Both Eden and Bowditch stiffened. They exchanged a hot, quick glance. “We’ll need to interview Camus ourselves,” she said. “And as agreed, we’ll need all written statements, recorded interviews, logged evidence, everything. We’ll take possession of the remaining barcoded women, and—”
“Camus is being transferred to a Lower Mainland pretrial facility,” Flint said. “The information she has given to date is part of a plea bargain that includes the transfer.” He paused. “The legal arrangement with her counsel is in connection with local crimes that we’re prosecuting locally.”
“We can handle it all from here,” Bowditch said, starting to push his chair back.
“Your task force—what is the scope?” Maddocks said, leaning forward and pressing his knuckles onto the table. His eyes lanced Bowditch’s and then Eden’s. “What is the purview of this?”
“I’m afraid I’m not at liberty to share this information without the necessary security clearance,” Bowditch said.
“It’s a highly sensitive interagency operation involving international and national agencies as well as specialized local units. It’s drawn under one umbrella several investigations that have been years in the making, and it includes deep-cover detail that cannot be compromised, for the safety of our UC officers.”
Maddocks bristled, tension building hot and low in his belly as the image of Sophia Tarasov’s body washed back into his mind. Tarasov’s image morphed suddenly into his memory of Ginny trussed up in that polyethylene tarp, bloodied and swinging by a rope hung from the trestle bridge. He recalled the mutilated bodies of Faith Hocking and Gracie Drummond on O’Hagan’s autopsy table. Both young women, Victoria locals, had worked as prostitutes through the Bacchanalian Club, where they’d come to the deadly attention of the Baptist—a man who was harbored by Veronique Sabbonnier and Zaedeen Camus. Those two had made the Baptist’s crimes possible.

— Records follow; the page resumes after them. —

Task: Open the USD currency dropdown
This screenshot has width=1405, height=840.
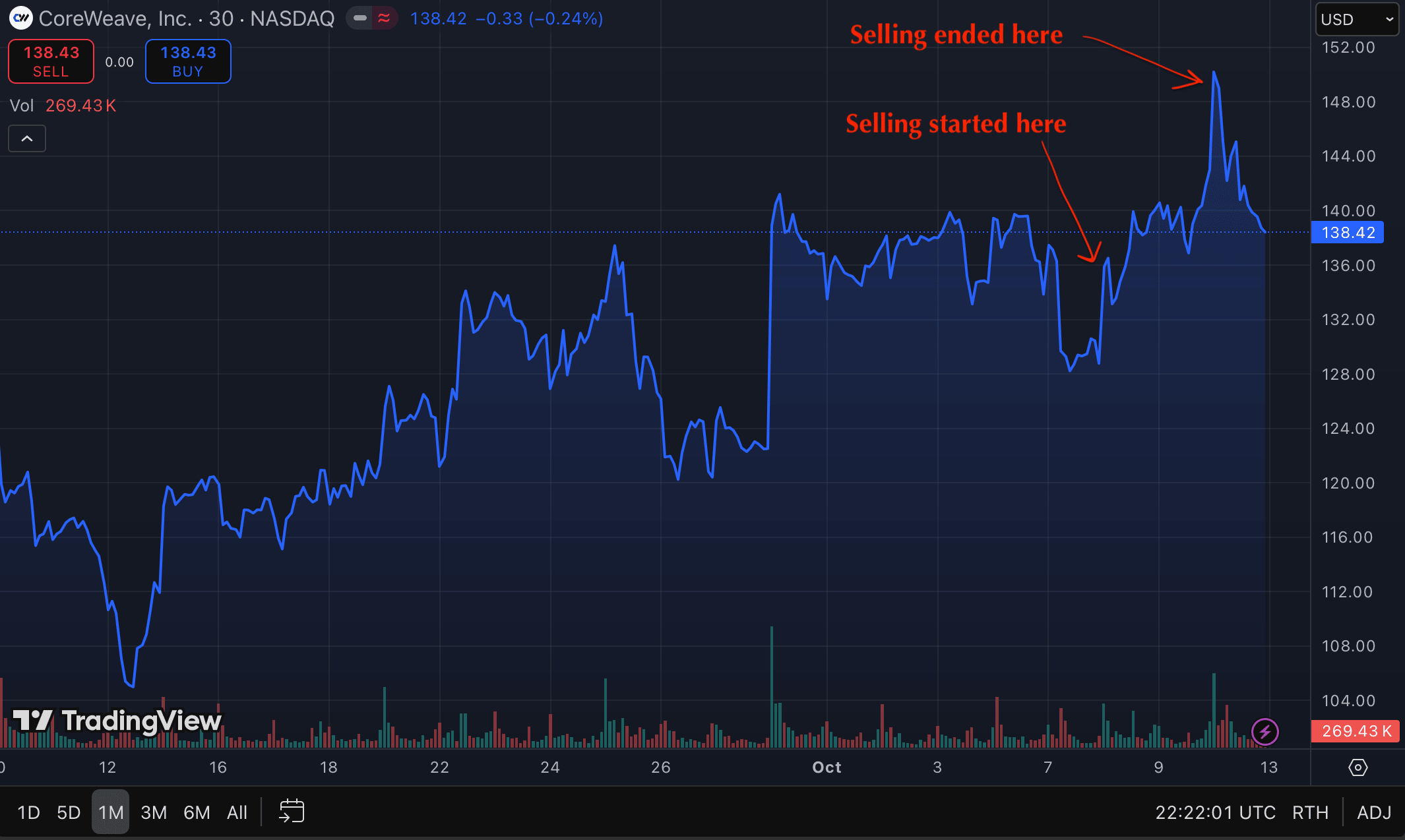Action: [1356, 19]
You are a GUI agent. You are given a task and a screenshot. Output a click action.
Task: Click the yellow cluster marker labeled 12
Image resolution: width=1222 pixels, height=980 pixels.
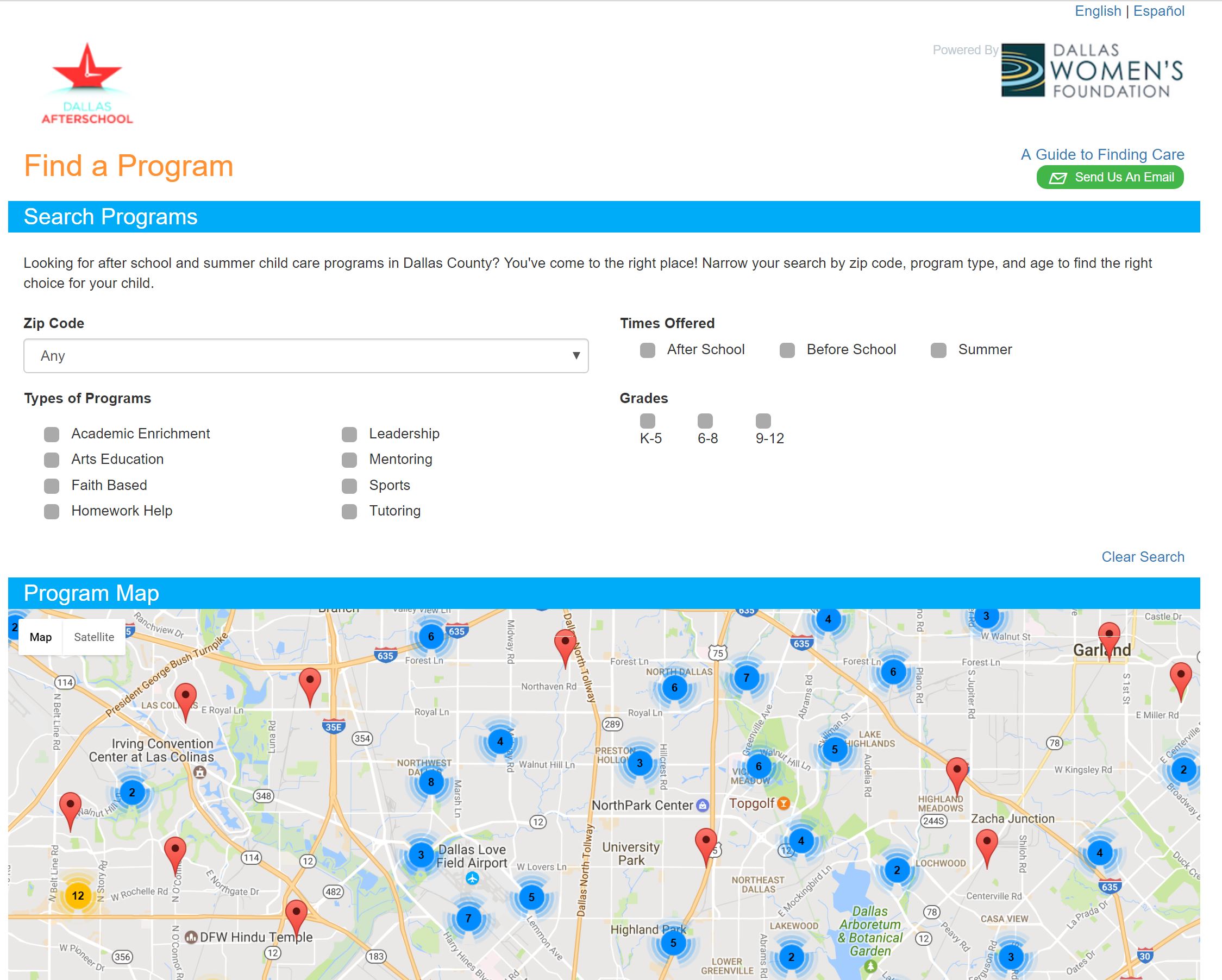pos(78,896)
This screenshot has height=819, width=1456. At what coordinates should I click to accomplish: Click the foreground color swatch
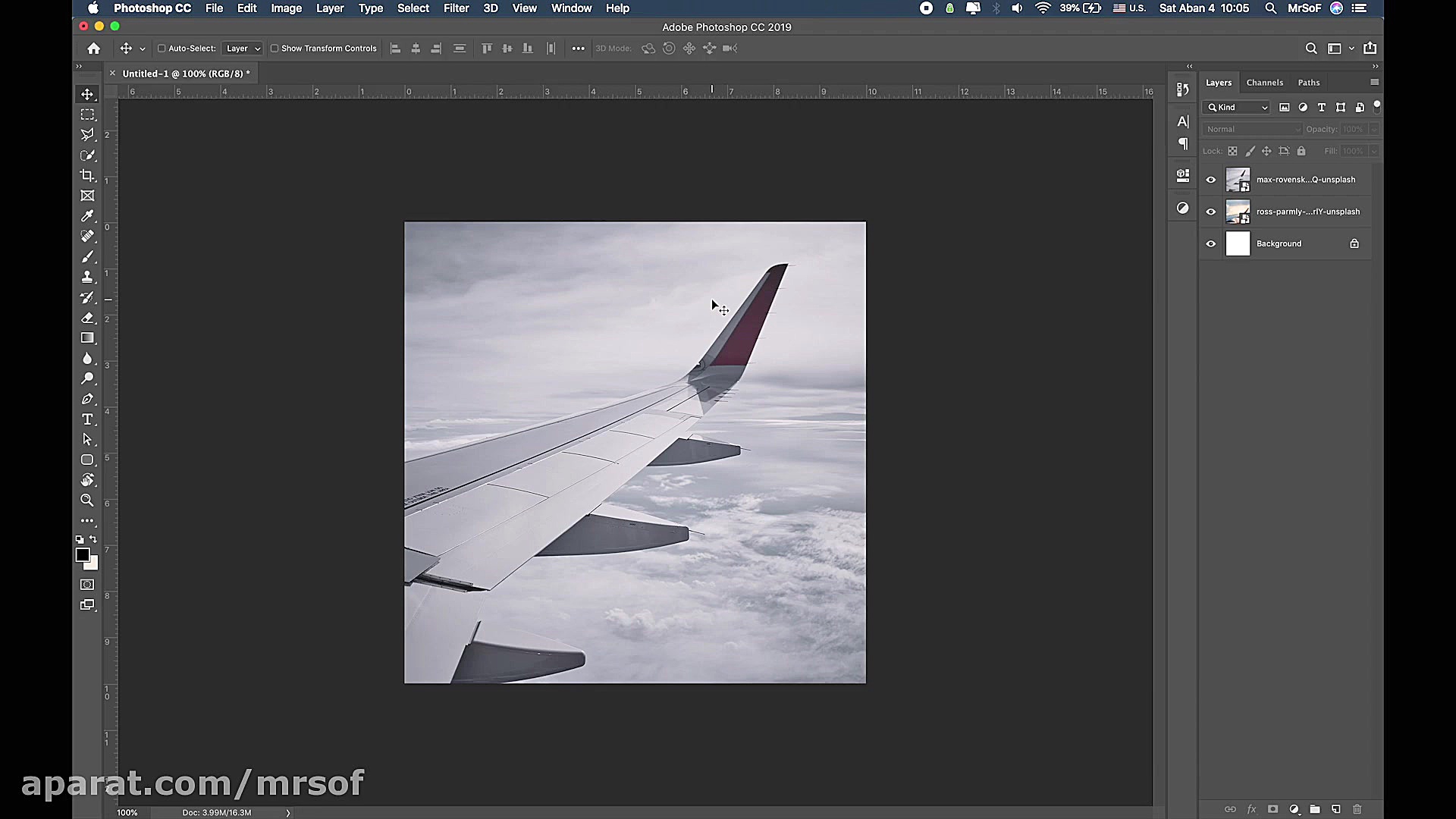(83, 555)
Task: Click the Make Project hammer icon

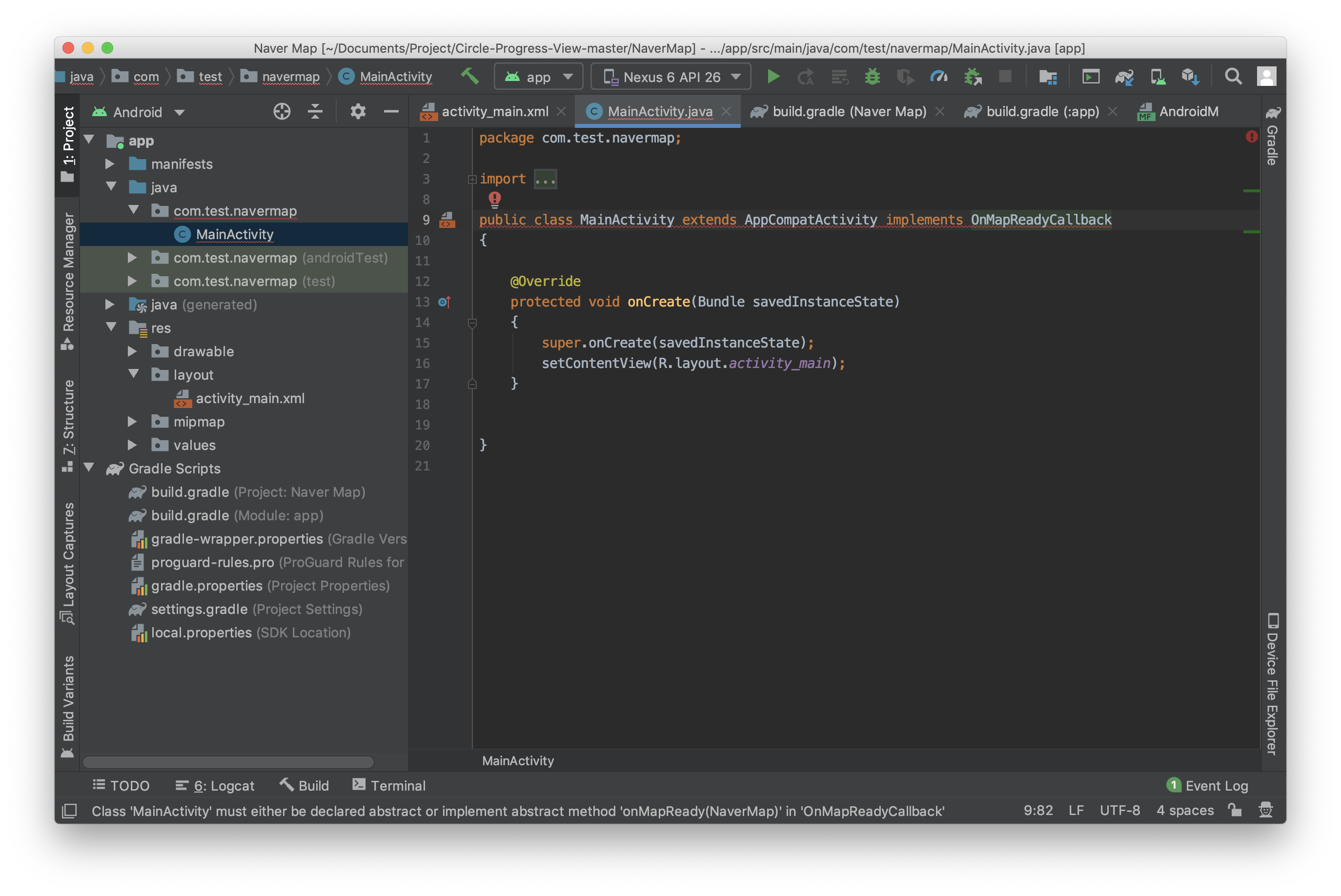Action: (x=469, y=76)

Sometimes, Maddocks thought as he met the gazes of the two veteran officers, it wasn’t just bad guys who hurt young girls, it was bureaucracy. Pride. Territorialism. Because if he let this out of MVPD hands now, there was no doubt in his mind that Gracie Drummond’s and Faith Hocking’s families would not see justice done at a local level. The local johns involved with the Bacchanalian Club and the strangulation death of Faith Hocking would not be prosecuted. These two cops had bigger fish to fry. The MVPD case to which Maddocks and his colleagues had given so many hours of their lives, to which Angie might have sacrificed her career, which had almost cost the life of his daughter, would end up mere collateral damage, swept under the rug in some plea deal.
Voice low, he said, “We can help you in more detail if we can understand the parameters of your investigation.”
“Yeah,” Holgersen said, moving his gum from one side of his mouth to the other. “Like, maybe we has theories that don’t quite add up, but if we knew more, ka-ching, the bits an’ pieces that might not be in them case files you’re getting—they suddenly slots into place.”